By Claire Davenport
BRUSSELS (Reuters) - Internet standard-setters are watering down a tool that is supposed to help Web users hide their data from companies, the EU's Internet chief, Neelie Kroes, will say on Thursday.
When a Web user 'likes' something on Facebook or reads an online newspaper, a dozen or more companies are squirreling away data on their tastes, habits, gender and age. Data like this is the lifeblood of many internet companies which rely on people's clicks on ads to make money.
In the European Union, privacy-friendly regulators have been trying to put more distance between users and the data-gathering companies.
Neelie Kroes set companies meeting under the banner of a standard-setting body called the World Wide Web Consortium (W3C) a June deadline - which they missed - to develop a better version of Do Not Track, a tool that would prevent the companies from collecting such data.
"I am increasingly concerned about the delay, and about the turn taken by the discussions hosted by the W3C," Kroes will say according to an extract from her speech seen by Reuters.
Up to 50 blue-chip companies from Facebook to Walt Disney Co have been holding weekly conference calls with a handful of data privacy experts on how users can turn off web targeting without crippling their businesses.
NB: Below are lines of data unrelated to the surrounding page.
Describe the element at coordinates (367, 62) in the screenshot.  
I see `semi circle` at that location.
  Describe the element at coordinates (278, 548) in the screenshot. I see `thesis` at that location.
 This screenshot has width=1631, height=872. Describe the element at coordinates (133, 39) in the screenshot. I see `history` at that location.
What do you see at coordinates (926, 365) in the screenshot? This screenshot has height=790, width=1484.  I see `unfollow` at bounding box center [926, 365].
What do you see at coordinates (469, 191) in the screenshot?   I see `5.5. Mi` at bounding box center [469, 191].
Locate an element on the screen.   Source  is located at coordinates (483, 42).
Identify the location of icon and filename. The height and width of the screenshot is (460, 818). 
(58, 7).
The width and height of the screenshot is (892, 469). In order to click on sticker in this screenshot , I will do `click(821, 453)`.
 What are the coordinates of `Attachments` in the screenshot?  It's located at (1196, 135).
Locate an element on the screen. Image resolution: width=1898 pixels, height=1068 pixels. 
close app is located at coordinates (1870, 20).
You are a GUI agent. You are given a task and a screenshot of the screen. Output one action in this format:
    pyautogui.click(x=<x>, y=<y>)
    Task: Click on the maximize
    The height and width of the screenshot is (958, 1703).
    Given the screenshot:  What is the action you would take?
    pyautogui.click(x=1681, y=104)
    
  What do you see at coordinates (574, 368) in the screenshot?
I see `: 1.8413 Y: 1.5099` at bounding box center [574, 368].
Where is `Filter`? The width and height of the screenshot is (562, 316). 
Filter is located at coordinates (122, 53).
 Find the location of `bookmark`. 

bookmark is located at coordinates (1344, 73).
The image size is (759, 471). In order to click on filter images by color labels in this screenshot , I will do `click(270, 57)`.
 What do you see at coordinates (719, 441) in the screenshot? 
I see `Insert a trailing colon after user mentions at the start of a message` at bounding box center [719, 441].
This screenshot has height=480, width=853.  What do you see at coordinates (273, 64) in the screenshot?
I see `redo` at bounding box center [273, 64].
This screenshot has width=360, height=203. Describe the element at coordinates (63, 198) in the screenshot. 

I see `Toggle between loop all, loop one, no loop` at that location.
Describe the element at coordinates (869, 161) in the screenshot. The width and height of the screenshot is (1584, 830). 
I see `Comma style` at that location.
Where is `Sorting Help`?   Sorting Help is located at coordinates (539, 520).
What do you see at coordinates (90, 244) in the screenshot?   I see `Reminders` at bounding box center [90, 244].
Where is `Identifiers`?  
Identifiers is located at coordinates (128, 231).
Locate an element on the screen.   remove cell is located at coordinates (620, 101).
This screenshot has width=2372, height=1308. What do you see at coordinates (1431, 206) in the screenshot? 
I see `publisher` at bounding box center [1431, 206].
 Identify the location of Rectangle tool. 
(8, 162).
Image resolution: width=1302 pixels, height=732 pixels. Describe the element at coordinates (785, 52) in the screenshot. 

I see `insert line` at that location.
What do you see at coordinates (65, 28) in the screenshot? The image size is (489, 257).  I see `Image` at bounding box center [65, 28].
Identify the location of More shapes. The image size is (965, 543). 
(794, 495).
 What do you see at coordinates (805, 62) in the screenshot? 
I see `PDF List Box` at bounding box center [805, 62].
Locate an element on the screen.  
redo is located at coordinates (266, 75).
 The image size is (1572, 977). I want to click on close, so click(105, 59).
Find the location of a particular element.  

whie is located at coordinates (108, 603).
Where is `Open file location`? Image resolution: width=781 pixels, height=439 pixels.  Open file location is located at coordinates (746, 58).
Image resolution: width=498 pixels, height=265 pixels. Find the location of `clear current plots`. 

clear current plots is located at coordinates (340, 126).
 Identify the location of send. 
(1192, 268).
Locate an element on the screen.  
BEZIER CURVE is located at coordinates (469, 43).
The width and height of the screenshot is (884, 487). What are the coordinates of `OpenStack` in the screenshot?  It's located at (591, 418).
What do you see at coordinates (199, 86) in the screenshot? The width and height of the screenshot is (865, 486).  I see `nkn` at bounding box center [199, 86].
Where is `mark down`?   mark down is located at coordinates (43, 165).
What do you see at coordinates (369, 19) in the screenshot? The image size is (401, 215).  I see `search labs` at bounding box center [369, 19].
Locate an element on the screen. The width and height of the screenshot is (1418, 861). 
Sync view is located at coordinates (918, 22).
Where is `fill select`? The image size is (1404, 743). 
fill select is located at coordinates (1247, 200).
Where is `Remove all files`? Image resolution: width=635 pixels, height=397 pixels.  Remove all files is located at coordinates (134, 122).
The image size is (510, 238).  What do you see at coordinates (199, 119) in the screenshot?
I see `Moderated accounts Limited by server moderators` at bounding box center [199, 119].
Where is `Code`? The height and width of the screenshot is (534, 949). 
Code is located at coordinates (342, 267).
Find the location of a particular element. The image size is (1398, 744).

Earlier this month, Jon Leibowitz, the chairman of the U.S. Federal Trade Commission, called the W3C's draft of Do Not Track "a loophole you could drive a virtual truck through."
Most browser manufacturers such as Microsoft and Mozilla have incorporated DNT into their settings but the W3C's new standard would put all companies on a level playing field.
Advertisers have criticised DNT for threatening to cut off web companies' main source of revenue.
Tracking has become increasingly competitive as the technology behind it has become more sophisticated. Sometimes a website can sell ad space to, for example, a luxury hotel, within three seconds of knowing a person with a penchant for spa breaks is on their site.